> _Dataset rows_
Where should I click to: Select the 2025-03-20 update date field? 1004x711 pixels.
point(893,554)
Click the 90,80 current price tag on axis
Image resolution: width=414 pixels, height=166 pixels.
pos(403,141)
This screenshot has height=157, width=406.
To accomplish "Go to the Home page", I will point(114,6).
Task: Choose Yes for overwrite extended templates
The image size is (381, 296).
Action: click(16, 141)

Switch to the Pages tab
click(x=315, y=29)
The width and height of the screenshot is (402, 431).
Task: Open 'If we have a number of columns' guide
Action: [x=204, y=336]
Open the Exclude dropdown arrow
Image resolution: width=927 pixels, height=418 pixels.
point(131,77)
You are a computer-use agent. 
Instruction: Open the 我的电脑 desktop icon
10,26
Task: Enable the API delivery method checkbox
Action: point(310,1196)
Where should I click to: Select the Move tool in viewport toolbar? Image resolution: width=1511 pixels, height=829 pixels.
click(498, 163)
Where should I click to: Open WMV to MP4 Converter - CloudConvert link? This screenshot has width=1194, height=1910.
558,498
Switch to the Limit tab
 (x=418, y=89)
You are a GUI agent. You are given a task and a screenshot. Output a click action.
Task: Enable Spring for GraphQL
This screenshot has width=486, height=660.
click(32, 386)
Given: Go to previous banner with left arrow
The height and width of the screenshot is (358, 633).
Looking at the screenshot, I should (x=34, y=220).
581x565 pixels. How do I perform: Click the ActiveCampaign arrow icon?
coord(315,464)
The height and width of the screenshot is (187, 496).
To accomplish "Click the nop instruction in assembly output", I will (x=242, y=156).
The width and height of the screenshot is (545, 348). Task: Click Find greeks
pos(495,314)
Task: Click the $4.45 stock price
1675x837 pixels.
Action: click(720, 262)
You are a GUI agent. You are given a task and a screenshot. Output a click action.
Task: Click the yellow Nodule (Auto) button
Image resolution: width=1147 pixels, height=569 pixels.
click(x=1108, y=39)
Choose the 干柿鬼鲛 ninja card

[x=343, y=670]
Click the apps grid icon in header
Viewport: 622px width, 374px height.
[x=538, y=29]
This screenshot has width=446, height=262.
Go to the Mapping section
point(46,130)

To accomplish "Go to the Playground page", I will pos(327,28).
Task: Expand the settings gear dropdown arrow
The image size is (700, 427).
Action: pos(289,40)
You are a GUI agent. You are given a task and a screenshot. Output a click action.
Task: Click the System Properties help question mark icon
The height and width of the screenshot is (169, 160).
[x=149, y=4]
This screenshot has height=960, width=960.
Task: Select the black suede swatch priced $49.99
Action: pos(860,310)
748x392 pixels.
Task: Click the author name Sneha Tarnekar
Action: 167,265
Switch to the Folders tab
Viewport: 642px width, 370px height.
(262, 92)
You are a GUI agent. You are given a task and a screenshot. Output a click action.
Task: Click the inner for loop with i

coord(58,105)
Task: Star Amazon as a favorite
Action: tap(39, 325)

> _What the exercise asks_
Pull out each line of the data above that contains the word "should", and list them.

> _Task solution_
Where should I click to: Select the 2025-03-20 update date field? 1004x711 pixels.
Where should I click to: Select the Move tool in viewport toolbar? Image resolution: width=1511 pixels, height=829 pixels.
Where should I click to: Open WMV to MP4 Converter - CloudConvert link? This screenshot has width=1194, height=1910.
Looking at the screenshot, I should (x=34, y=220).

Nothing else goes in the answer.